Subject terms: Computational biology and bioinformatics, Genetics
Introduction
Phthalates are classified as endocrine-disrupting chemicals (EDCs) and are commonly found in consumer products such as food packaging and toys1. Owing to their molecular structure, phthalates undergo hydrolysis into monoesters, which in turn become secondary metabolites2,3. Accumulating evidence suggests that constant exposure to phthalates can permanently modify the normal physiology of hormone-mediated processes, such as those involved in metabolism, reproductive function, immune response, energy balance, and neurological function4. During the prenatal and early postnatal periods, infants are particularly vulnerable to phthalate exposure because it is during this time that developmental programming defines organogenesis, fetal development, birth weight, early childhood behavior, and tissue differentiation. As a result, early life exposure to phthalates leads to adverse health outcomes, including obesity, allergic diseases, cardiovascular disease, and respiratory issues5–9.

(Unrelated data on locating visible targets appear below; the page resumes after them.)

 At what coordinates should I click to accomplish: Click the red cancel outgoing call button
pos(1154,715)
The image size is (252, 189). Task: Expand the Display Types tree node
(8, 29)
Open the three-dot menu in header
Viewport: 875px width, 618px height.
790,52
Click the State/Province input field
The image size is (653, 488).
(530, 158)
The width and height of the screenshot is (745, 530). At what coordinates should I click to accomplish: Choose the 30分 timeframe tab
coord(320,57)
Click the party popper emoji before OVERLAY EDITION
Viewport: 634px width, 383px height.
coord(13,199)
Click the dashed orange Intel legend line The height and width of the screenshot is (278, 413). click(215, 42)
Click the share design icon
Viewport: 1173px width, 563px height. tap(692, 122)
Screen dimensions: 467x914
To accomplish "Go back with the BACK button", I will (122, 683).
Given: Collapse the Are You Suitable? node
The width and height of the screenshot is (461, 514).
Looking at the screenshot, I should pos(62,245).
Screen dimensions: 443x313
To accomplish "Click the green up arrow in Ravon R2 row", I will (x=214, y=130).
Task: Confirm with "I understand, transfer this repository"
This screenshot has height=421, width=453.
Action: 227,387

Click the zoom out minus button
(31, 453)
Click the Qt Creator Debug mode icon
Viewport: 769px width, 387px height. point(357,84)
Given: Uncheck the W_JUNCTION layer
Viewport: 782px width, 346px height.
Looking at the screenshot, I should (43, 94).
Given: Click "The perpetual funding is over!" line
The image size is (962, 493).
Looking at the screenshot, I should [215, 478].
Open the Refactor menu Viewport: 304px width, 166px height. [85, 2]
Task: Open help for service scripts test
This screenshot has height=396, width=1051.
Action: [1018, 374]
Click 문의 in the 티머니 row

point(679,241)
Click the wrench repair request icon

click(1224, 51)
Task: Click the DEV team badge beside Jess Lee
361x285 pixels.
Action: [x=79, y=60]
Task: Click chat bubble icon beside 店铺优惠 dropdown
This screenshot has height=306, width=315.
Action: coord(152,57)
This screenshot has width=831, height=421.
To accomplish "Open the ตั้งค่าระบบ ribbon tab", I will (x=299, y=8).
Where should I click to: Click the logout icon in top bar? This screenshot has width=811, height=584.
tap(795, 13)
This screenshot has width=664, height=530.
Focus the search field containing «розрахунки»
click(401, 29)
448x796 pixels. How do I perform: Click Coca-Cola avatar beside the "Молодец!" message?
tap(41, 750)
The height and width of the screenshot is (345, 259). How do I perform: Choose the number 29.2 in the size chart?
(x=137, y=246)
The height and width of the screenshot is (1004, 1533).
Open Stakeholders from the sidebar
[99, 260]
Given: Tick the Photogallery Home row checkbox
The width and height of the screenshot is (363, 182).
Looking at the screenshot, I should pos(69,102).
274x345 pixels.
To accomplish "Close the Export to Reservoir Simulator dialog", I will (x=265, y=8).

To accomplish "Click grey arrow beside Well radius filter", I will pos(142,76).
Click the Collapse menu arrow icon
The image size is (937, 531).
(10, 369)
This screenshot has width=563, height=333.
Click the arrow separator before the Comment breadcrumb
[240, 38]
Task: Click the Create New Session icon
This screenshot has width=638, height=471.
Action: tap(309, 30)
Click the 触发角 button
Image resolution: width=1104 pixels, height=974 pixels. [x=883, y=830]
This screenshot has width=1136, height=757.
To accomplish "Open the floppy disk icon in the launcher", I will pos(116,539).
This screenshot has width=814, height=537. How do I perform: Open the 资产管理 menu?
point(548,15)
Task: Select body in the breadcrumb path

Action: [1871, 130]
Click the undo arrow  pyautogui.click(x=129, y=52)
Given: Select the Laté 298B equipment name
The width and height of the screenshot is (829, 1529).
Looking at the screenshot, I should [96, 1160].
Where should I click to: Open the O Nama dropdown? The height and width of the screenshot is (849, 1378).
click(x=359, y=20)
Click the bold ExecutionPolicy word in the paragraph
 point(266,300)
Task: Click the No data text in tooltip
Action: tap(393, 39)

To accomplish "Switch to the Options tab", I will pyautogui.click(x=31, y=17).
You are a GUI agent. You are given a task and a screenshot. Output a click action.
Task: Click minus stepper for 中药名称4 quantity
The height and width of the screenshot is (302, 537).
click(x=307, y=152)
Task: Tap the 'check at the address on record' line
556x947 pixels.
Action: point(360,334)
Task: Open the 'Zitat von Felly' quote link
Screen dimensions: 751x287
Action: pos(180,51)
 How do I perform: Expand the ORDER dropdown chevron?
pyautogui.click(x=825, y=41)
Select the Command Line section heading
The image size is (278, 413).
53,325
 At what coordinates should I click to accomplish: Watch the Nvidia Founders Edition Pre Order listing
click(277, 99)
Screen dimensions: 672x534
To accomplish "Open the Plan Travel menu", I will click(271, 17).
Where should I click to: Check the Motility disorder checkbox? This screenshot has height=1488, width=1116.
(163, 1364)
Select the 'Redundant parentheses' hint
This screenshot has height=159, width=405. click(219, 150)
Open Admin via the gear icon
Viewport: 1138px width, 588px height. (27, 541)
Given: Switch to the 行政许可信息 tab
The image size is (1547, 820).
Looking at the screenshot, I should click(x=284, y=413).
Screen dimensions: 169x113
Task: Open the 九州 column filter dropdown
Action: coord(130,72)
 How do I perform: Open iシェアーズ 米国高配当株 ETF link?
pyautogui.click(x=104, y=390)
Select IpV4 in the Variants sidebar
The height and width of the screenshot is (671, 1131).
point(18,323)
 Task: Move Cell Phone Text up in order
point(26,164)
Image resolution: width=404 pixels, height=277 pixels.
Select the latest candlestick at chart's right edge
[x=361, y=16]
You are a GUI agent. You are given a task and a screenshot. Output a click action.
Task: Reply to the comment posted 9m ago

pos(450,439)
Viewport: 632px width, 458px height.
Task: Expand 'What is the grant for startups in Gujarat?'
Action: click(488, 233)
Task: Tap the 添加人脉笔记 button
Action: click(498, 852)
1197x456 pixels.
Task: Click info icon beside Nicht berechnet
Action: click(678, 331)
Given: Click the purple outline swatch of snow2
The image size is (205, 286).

DNA methylation is tightly controlled during human development, particularly during the early stages of egg fertilization10. Long-term exposure to phthalates during early life is associated with epigenetic changes10–12, including DNA methylation and histone modification. These changes affect gene expression and function, increasing susceptibility to several diseases. Growing evidence suggests that alterations in DNA methylation at birth underlie the association between prenatal phthalate exposure and adverse health outcomes. Genes affected by changes in DNA methylation as a result of phthalate exposure were found to be enriched in gene sets or pathways involved in cell cycle regulation, such as mitotic spindle-related genes, E2F-target genes, Myc-target genes, and p53 signaling genes13–15, all of which are associated with the effects of phthalates on health, such as reduced cell or organ development. To date, in most of these studies13–23, variations in the research design can be categorized into five key principles: first, whether phthalates are classified according to low molecular weights (LMW, e.g., DMP, DEP, DBP, and DiBP) and high molecular weights (HMW, e.g., DEHP, DiNP, and DPHP); second, the type of urinalysis used to measure prenatal exposure in the early to late stages of pregnancy; third, the type of sample (e.g., placenta or cord blood) in which infant DNA methylation was analyzed; fourth, the method used to profile DNA methylation (e.g., in candidate genes or epigenome-wide); and fifth, whether the study population was stratified by the sex of the infant. This last factor is important since the effects of EDCs may be sexually dimorphic or related to the alteration of sex-specific hormone levels (such as thyroid hormones, estrogen, and testosterone)4,16. Enrichment of the androgen-responsive gene set could explain why phthalates have anti-androgenic properties, while those of protein secretion and glycolysis-related gene sets may be linked to allergic symptoms, behavioral difficulties, and decreased levels of sex hormones4.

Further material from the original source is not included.